Fasting hyperglycemia co-morbidities (heart disease, neuropathy etc) can affect life expectancy and duration. Thus, characterizing novel peptides that ameliorate this condition may help improve quality of life. Adropin was identified by our laboratory in liver as a secreted factor that acts as nutrient sensor and regulates carbohydrate/lipid metabolism. Our previous findings indicated increased endogenous glucose production in global adropin knock-out mice, and that adropin reduced gluconeogenesis in primary cultured hepatocytes. The present study further investigated an interaction between adropin and glucagon signaling using liver-specific adropin knockout (LAdrKO) mice.

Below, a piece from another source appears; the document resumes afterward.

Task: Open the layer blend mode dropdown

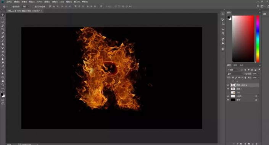Action: (235, 73)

The adropin coding sequence in C57BL/6J (B6) genome was flanked by loxP-sites, with expression in hepatocytes targeted using Alb-Cre mice. A glucagon-tolerance test was performed using age-matched male LAdrKO and wild-type controls: food was removed for 1-h, and mice administered glucagon (250ug/kg BW ip). Blood glucose levels were monitored at 0, 1, 2 and 3 hours after injection (n=8/genotype/timepoint); liver, plasma were collected for gene and protein expression analysis.
Surprisingly, blood glucose excursion during the glucagon tolerance test is reduced in LAdrKO (p<0.05). Several genes involved in glucose metabolism (Pck1, Gck, Fbp2) also exhibit altered responses, with elevated expression post-glucagon injection (p<0.01 or p<0.05). Plasma insulin levels are no different at baseline, but are higher after glucagon injection suggesting increases glucose production. While plasma glucagon levels are not significantly different, LAdrKO mice display enhanced activation of cAMP-dependent PKA at baseline.
Suppression of adropin expression in hepatocytes results in significant changes in the responses to exogenous glucagon. Adropin expressed in hepatocytes may function as a modulator of glucagon signaling.